Habay won the nomination in a landslide winning all 61 district polling locations and faced Democrat Tom Sunday, a former Shaler Township Commissioner and sporting goods store owner, in the general election. During the campaign, Sunday said that Habay's opposition to a proposed gasoline tax had resulted in delays in a construction project to straighten the Mae West Bend on Pennsylvania Route 8. Habay won the general election, defeating Sunday by a margin of 19,658 to 9,009. again winning all 61 district polling locations.

In 1998, Anderson again challenged Habay for the Republican nomination for the 30th legislative district in a race. Habay again won the primary. This time defeating Anderson with 81.2% of the vote and with token opposition from Tom Sunday in the general election. Habay defeated Sunday by a 75% to 25% margin.

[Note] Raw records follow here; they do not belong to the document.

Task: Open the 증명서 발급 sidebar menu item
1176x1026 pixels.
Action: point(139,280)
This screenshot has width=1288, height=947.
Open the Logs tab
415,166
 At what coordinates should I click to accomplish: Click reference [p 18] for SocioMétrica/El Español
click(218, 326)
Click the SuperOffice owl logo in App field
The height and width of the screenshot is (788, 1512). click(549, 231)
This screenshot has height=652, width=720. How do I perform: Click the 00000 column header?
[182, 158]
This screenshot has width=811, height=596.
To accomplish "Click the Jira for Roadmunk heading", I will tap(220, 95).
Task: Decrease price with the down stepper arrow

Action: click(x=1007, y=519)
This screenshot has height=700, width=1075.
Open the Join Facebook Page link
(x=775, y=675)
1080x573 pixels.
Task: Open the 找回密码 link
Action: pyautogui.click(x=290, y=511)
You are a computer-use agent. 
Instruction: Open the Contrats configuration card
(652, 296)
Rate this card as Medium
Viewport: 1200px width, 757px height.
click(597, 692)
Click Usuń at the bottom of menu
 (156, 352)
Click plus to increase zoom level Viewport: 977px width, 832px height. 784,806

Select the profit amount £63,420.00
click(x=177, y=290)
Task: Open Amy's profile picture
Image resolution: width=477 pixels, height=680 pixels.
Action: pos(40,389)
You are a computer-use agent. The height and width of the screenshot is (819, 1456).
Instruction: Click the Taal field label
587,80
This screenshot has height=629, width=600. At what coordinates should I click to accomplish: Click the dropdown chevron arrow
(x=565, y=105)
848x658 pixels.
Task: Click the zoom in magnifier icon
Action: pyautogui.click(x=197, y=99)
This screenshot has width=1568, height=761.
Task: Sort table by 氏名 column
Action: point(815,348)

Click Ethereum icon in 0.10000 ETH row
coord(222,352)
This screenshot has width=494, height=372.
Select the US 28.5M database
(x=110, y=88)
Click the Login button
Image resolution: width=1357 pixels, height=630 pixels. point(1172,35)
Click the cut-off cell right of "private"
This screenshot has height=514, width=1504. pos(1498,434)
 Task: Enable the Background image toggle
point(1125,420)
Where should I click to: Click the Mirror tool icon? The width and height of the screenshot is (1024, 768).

===Legislative activity and 2000 and 2004===
During his tenure, Habay became known for his "exuberance and willingness to work with both parties" as well as "natural skill" as a campaigner. He was named Deputy Whip in the Republican caucus. However his career is rapidly falling after a succession of accusations including a charge that the lawmaker falsely claimed a political foe had mailed him a suspicious white powder.

===Arrest, Conviction and Sentencing===
In 2004, Habay was accused of filing a false police report concerning an alleged anthrax attack, of theft for using state-paid staffers to research whistle blowers, and violations of the State Ethics Act. He pled no contest to 21 counts and was sentenced to four to eight months in jail plus fourteen months of house arrest followed by two years probation. On February 7, 2006 Habay resigned from the Pennsylvania House of Representatives.